I read your intro in the Build the Open Source Classification. I'd be interested in hearing more about the local scheme you mentioned.
Hello mrsradcilffe - yes you can. Thanks for asking. Until I read that thread I never even thought of putting tags out there for other people! As I said in the thread, too, I'm amazed that other people don't tag their books by location of some sort.

I'd be interested in seeing your paper if it's something you can share...

Good luck!

Have you read Tristram Shandy yet?

I bought it, I think, after hearing that a rather obscure French book that I love is based on it (Jacques le Fataliste et son Maitre). I may possibly have been influenced, also, by Harriet reading it on the beach at the start of Have His Carcase...

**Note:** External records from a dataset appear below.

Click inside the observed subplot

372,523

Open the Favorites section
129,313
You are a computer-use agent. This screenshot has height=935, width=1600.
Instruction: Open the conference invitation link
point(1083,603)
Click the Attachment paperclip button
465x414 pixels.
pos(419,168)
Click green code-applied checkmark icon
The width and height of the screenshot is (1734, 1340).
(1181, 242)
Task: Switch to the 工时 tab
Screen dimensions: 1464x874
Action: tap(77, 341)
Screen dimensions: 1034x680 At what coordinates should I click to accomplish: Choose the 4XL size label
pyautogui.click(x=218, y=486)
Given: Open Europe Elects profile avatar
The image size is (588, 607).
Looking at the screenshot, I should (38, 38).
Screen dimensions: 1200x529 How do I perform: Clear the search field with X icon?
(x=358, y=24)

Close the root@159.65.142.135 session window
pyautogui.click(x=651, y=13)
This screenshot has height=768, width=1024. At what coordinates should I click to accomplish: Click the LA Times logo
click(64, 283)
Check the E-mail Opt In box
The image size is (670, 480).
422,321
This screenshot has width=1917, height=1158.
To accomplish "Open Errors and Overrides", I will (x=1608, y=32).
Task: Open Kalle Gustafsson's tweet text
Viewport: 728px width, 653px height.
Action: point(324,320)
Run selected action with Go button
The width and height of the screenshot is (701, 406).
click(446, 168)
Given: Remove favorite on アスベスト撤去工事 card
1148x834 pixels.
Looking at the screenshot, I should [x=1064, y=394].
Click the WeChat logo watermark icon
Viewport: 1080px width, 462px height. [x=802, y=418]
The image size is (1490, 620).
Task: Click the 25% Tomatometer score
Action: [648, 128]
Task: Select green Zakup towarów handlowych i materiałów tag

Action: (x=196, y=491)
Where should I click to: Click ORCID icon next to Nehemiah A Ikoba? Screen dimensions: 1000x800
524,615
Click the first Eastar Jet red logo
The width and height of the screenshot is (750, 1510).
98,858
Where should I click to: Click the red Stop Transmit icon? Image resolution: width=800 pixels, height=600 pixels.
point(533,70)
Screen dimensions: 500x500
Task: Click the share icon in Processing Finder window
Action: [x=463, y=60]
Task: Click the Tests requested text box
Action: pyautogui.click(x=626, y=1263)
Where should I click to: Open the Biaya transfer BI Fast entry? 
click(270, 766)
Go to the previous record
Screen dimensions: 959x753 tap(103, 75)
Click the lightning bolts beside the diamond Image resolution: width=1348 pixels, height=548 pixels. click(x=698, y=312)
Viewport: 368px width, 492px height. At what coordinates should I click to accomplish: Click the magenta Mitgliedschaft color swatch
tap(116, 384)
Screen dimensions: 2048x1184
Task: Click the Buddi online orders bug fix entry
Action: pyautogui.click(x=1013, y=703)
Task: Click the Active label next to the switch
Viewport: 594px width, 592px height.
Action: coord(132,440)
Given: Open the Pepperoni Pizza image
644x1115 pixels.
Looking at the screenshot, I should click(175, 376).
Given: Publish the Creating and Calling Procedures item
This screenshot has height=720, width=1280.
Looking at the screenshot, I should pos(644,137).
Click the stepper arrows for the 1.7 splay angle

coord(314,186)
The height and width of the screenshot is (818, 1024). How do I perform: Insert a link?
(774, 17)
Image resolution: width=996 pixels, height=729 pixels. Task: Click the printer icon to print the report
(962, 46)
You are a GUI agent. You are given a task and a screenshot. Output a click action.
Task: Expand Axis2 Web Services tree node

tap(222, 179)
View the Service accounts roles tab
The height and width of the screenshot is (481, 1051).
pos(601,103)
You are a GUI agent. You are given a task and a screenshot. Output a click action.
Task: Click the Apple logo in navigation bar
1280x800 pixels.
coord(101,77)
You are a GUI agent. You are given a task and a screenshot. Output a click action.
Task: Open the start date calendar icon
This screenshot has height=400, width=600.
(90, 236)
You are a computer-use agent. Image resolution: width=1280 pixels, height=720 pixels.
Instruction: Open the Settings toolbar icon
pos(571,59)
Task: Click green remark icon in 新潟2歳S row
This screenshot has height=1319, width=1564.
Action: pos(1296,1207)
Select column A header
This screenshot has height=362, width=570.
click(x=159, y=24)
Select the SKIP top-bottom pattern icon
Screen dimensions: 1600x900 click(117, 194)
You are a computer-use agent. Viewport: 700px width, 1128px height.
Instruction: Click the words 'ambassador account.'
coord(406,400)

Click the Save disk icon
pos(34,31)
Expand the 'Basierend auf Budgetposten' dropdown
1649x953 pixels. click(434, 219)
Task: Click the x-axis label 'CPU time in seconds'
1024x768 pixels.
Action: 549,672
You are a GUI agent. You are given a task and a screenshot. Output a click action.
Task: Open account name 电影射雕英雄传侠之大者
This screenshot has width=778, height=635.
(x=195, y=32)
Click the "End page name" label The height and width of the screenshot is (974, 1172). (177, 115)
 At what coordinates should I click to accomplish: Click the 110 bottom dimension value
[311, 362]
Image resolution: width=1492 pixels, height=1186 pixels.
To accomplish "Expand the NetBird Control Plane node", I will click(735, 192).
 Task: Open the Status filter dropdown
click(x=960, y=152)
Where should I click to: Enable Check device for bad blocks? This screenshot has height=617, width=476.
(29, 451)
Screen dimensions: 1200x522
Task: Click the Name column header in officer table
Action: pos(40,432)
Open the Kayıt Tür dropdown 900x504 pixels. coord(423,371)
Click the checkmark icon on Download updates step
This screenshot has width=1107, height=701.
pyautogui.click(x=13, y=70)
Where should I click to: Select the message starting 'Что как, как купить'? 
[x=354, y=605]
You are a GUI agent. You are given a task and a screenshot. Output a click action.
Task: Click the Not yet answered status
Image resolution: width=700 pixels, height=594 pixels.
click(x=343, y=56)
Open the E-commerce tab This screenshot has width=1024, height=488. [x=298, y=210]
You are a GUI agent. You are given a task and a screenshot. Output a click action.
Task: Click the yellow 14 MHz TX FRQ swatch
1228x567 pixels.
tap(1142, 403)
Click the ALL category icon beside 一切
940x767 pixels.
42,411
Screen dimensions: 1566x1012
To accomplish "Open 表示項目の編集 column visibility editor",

Then I didn't get around to reading it for about five years. Finally I went to see the film A Cock and Bull Story, loved it, decided I'd been procrastinating long enough - and blasted through the book in two days. It's near the top of my list of "classics that don't count as classics because they are too much fun".

And if you're only just discovering Sayers - I envy you! I ran out of unread ones a few years back, but am finding Lois McMaster Bujold is fitting the same sort of mental slot (only with spaceships).
Dear Mrs. Radcliffe:

Saw your post about reading Busman's Honeymoon. Here's the comment I put on the What You're Reading page:

#119 - mrsradcliffe Busman's Honeymoon: A Love Story with Detective Interruptions is one of my favorite Sayers. It is actually the culmination of several books with Peter Wimsey and Harriet Vane and you might want to consider reading the first meeting of the two first: Strong Poison. I forget the order after that, but there are several with both of them together and at least one with just Peter Wimsey with references to Harriet Vane.

I envy you discovering Dorothy Sayers and having all her wonderful books ahead of you!
Thank you so much for the information. That does let me know quite a bit more than I did know! I will look at the link and see what other resources I can find for some informal training. I appreciate your time!
Hi - read a post in the Talk section where you were talking about LC classification and cutter labels. I want to use LC to organize my books, but know very little except for what I downloaded of the classifications. What are cutter labels? And, if you know, why are there extra codes separated from the main mode by a space, or a decimal and space such as .B76 in the label BS551.3 .B76 2001 (I figured out the last is the date). Are there simple "instructions" anywhere that you know of?

Kelly Lee
hey so you've been studying latin as well...i am lately cataloging lots of 18th century latin dissertations and find the "anagram" Q.D.B.V. at the head of the title. any clue what that means? i can't for the life of me figure it out!
forgive me, forgot to mention that i, too, am trying to learn latin from scratch, so i sympathize. you are right - much harder than it seems. i catalog lots of latin stuff these days, so i'm learning rather by trial-and-error.
hey cool, sounds like we have a lot in common. i'm a huge 18th/19th century french lit fan as you may have already determined but i'm also just getting in to nautical/maritime lit. oh, and then there's the red wine:) have you had any rare books cataloging classes?
Just an all-too-hasty note to say "thanks" for your replies re : D H Lawrence. It`ll be interesting to see what (if anything)others come up with.


Yes, I am a Mrs Radcliffe fan; in fact, I'm about to reread either [The Italian] or [The Mysteries of Udolpho] (haven't made my mind up yet) for this reading challenge.

You're another distance learner! I don't know how far in you are, but I'm sorry to say I find cataloguing on LT to be excellent displacement activity from writing essays on collection policy (or what have you...) I cannot bear to throw books away either, and as a result I have to reshelve them all every couple of months. I've got to stop buying them... but how can I?

From a brief look at what you've got, I think we will share more books once I do my next bout of uploading!
Congratulations! Your review of Harry Potter and the Deathly Hallows was one of the fifty prize winners. See the blog post announcing the winners. You've won a gift membership and a CueCat barcode scanner.